> _TESTO_
■ ■ ■

Questo voleva dire cambiare anche la Fim nazionale. In quel periodo avevamo conosciuto Pierre Carniti, un giovane sindacalista che faceva l’operatore a Monza, Castrezzati si muoveva bene anche a livello nazionale e così individuammo Luigi Macario come sostituto di Volontè. A Brescia abbiamo cambiato Lucchesi. Ero giovane, ma quel periodo di forti cambiamenti l’ho vissuto tutto direttamente e per me è stata una fortuna. Ho partecipato a tanti incontri. Sono entrato nel direttivo nazionale.
Grazie al nostro impegno in Om siamo diventati maggioranza, sia tra gli impiegati che tra gli operai. Avevamo tanti attivisti e bravi quadri, ma anche tanti iscritti.
Siamo così arrivati al periodo delle grandi lotte degli anni ‘60 e ‘70 alla Fiat. Un anno, nel ‘69, siamo andati cinque volte a manifestare a Torino. Io sono stato processato perché una di quelle mattine, alle 4, ho difeso un nostro attivista davanti ai cancelli dell’azienda. Si partiva la sera prima con il pullman, perché abbiamo capito che se non si fermava Mirafiori il contratto non si faceva. In quel periodo ho visto i primi movimenti degli studenti che erano lì sulle portinerie della Fiat. Erano lotte pesanti.

■ ■ ■

Ricopia il brano del testo che comincia con "Questo voleva dire" e prosegue fino a "nel direttivo nazionale.", mettendo "successore" al posto di "sostituto". L'elenco non serve per questo lavoro.

■ ■ ■

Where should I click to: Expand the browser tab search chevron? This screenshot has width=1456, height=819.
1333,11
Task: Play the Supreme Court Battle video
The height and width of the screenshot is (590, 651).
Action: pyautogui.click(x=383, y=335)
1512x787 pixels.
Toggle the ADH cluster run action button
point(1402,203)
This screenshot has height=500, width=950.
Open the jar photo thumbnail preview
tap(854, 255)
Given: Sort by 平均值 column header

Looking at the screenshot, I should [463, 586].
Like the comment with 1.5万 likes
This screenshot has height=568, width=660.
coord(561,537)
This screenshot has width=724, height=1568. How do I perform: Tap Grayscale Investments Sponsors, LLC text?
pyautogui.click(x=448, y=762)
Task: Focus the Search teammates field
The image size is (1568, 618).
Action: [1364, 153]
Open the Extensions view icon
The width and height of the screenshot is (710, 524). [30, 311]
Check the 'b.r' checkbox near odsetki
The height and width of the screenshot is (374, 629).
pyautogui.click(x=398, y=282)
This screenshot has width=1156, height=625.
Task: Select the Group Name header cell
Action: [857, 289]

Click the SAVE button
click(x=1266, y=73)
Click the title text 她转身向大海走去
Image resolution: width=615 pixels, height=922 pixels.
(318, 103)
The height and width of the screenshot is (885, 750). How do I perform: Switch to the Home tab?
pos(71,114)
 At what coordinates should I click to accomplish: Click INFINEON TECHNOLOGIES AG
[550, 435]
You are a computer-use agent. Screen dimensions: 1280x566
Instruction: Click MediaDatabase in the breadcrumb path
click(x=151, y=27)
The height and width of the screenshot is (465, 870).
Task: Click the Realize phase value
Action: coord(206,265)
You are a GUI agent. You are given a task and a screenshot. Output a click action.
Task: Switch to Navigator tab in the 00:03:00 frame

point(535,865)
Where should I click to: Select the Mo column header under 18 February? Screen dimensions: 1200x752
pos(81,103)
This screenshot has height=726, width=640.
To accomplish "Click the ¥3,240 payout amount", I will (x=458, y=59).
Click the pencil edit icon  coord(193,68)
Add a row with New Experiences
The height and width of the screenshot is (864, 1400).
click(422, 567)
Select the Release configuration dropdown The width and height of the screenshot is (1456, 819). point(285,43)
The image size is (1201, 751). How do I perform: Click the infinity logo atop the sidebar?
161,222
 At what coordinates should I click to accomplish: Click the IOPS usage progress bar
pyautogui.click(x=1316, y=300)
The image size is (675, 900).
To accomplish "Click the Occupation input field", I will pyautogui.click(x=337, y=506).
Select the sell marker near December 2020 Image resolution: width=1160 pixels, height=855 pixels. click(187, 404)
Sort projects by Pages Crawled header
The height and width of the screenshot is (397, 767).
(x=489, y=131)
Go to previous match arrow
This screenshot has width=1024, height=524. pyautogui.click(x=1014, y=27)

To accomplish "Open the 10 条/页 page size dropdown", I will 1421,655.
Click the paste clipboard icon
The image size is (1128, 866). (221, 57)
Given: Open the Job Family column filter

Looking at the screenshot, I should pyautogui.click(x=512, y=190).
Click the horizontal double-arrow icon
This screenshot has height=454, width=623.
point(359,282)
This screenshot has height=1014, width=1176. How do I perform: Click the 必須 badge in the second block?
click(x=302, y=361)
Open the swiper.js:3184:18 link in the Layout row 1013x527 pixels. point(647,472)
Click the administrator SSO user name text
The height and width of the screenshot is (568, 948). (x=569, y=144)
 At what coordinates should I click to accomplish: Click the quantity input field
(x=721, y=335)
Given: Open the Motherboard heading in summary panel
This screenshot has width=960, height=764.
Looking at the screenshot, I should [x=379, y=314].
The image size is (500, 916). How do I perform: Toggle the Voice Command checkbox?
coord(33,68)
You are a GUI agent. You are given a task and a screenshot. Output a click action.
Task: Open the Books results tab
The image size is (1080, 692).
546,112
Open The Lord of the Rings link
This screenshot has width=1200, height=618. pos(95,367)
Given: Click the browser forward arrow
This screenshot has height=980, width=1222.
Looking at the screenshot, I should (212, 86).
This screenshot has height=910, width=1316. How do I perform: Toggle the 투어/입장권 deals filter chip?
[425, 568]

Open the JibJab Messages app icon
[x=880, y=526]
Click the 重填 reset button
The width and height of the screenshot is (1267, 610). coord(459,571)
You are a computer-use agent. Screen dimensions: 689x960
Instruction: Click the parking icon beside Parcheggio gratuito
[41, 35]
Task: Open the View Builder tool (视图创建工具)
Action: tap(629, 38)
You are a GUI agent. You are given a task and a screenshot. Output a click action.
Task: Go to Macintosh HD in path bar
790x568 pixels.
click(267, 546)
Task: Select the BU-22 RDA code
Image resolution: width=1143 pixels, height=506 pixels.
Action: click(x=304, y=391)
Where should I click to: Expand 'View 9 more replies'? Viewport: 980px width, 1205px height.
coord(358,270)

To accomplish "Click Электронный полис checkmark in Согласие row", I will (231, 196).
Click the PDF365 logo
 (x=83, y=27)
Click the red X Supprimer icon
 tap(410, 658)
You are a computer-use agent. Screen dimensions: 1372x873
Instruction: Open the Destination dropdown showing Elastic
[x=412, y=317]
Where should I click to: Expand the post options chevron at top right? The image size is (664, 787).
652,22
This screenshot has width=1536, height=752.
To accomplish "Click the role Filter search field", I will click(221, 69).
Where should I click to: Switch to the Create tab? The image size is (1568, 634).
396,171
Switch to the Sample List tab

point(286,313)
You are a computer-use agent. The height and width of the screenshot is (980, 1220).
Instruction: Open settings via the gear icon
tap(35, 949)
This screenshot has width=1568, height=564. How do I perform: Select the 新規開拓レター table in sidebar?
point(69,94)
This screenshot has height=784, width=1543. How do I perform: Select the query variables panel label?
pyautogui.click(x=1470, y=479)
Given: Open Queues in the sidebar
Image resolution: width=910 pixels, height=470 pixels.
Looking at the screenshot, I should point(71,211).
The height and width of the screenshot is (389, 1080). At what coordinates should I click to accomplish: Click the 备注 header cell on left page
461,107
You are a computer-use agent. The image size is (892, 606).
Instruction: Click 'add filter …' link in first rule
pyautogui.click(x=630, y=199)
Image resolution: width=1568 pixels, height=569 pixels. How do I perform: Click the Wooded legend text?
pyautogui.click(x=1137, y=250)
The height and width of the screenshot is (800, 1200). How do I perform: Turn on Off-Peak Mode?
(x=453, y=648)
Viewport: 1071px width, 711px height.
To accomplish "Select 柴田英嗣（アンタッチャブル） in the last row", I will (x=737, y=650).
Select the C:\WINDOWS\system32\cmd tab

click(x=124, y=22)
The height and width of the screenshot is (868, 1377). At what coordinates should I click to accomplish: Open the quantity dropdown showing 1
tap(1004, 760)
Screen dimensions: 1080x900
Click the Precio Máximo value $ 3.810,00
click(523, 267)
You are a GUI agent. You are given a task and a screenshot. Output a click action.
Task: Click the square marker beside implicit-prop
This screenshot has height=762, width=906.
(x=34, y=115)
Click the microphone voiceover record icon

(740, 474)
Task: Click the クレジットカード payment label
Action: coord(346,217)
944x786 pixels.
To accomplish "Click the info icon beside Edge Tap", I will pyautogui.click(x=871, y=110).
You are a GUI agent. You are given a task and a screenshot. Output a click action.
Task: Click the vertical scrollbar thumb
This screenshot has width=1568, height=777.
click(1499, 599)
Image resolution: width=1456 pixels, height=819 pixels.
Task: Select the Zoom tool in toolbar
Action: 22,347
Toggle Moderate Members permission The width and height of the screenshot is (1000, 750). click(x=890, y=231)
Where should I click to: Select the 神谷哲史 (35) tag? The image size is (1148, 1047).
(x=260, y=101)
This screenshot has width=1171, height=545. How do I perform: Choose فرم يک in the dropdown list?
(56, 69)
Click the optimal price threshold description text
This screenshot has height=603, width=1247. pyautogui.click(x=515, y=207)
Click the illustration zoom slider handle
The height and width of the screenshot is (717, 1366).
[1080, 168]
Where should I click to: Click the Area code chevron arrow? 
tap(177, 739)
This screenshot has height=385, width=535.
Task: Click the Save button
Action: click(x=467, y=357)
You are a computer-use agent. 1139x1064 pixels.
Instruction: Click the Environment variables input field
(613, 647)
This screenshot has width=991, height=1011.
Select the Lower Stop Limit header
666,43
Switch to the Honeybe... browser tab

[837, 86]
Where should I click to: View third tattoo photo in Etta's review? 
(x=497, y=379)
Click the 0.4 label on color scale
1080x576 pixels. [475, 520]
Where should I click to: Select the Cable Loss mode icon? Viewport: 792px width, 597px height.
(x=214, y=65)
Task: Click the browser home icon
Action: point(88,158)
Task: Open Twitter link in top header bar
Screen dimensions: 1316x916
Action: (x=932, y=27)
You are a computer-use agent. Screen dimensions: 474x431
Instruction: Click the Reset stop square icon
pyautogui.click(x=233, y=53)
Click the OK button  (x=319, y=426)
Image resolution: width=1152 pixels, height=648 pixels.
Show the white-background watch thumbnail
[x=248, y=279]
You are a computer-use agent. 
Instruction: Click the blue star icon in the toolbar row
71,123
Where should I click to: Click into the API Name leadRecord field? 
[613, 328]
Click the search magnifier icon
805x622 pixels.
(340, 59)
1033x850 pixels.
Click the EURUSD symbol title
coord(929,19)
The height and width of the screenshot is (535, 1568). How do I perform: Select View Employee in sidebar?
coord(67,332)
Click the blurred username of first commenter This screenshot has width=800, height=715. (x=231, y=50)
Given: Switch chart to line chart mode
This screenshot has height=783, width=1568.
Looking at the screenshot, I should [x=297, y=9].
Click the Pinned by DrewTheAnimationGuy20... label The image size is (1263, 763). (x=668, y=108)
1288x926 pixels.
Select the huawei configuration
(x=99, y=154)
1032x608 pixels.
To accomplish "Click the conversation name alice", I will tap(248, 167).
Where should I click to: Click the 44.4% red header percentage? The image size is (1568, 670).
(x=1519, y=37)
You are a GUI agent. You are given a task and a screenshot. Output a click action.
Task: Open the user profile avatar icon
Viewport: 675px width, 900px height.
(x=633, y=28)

■ ■ ■

> _RISPOSTA SCRITTA_
Questo voleva dire cambiare anche la Fim nazionale. In quel periodo avevamo conosciuto Pierre Carniti, un giovane sindacalista che faceva l’operatore a Monza, Castrezzati si muoveva bene anche a livello nazionale e così individuammo Luigi Macario come successore di Volontè. A Brescia abbiamo cambiato Lucchesi. Ero giovane, ma quel periodo di forti cambiamenti l’ho vissuto tutto direttamente e per me è stata una fortuna. Ho partecipato a tanti incontri. Sono entrato nel direttivo nazionale.